The output report file path must comply to the following convention:

<project_root_dir>/reports/<job_name>.<format_name>.<extension>

Examples:

  • $NG_WORKSPACE_DIR/reports/ng-e2e.xunit.xml is the end-to-end test execution report produced by the Angular template (ng), using the xUnit/JUnit format (XML)
  • $CYPRESS_PROJECT_DIR/reports/cypress-*.xunit.xml is the test execution report produced by the Cypress template, using the xUnit/JUnit format (XML)
  • $PYTHON_PROJECT_DIR/reports/py-coverage.cobertura.xml is the coverage report produced by the Python template (py), using the Cobertura format (XML)
  • reports/docker-sbom-*.cyclonedx.json is the SBOM report produced by the Docker template, using the CycloneDX format (JSON)
  • reports/docker-hadolint-*.codeclimate.json is the Hadoling report produced by the Docker template, using the CodeClimate format (JSON)
  • reports/docker-hadolint-*.native.json is the Hadoling report produced by the Docker template, using the Hadolint native format (JSON)
    ⚠ native should be used as format name when it is the native tool's format

Dotenv artifacts

to be continuous templates are composable. In other words they cooperate gracefully with others to minimize the amount of integration work. It is common that a job produces output that could be used by downstream jobs, possibly from other templates. Those output can be artifacts (ex: result of a build), reports (ex: SAST tools reports consumed by the SonarQube template or DefectDojo), and sometimes it could be a dynamic variable.

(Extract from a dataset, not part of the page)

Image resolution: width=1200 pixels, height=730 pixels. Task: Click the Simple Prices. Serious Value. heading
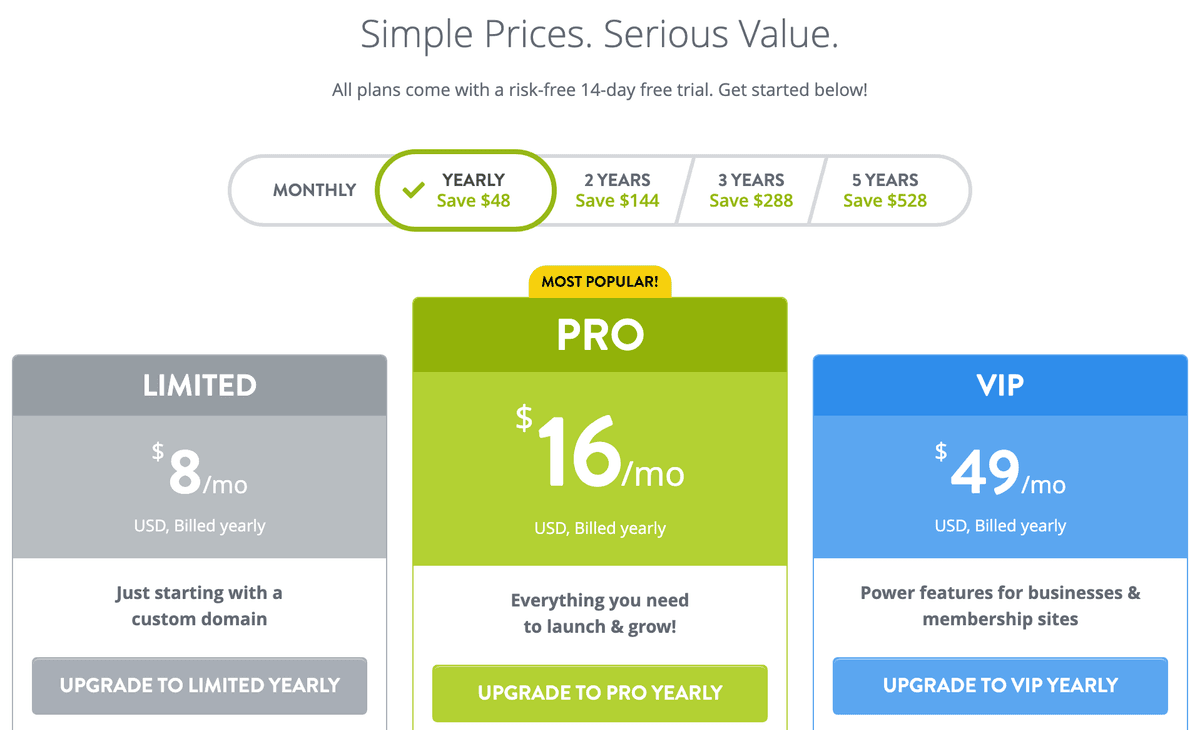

For this last need, to be continuous uses the dotenv report format to propagate output environment variables downstream.

Examples:

  • every deployment template propagates the deployed environment as a $environment_url, that can be used by any acceptance testing template, whichever the deployment technology or the testing tools
  • the Docker and Cloud Native Buildpack templates both propagate several variables of the built container image (container registry, full url with tag, full url with digest, tag only...) that can be used in downstream templates to pull this image

Non-backward compatible GitLab features

Some GitLab features are not backward compatible. For instance features that introduce a new keyword that would break the .gitlab-ci.yml validation on previous versions of GitLab.

In that case, to be continuous templates shall observe a reasonable rollout time before implementing them, not to break projects using them on a self-managed server.

For security patches, GitLab maintains the two previous major.minor versions. We decided to observe the same delay before implementing a non-backward compatible feature. I.e. wait that the GitLab version that introduced the feature is the oldest version maintained by GitLab.

In practice, this is about 3 months.

Package publish

Each template capable of publishing (versioned) packages, shall implement it according to the common publish design.

Decorelating the publish job from the release process ensures that all publish-capable templates will always take care of publishing their own package(s), whichever the technique that was used to trigger the release (manual, semantic-release or any other alternative).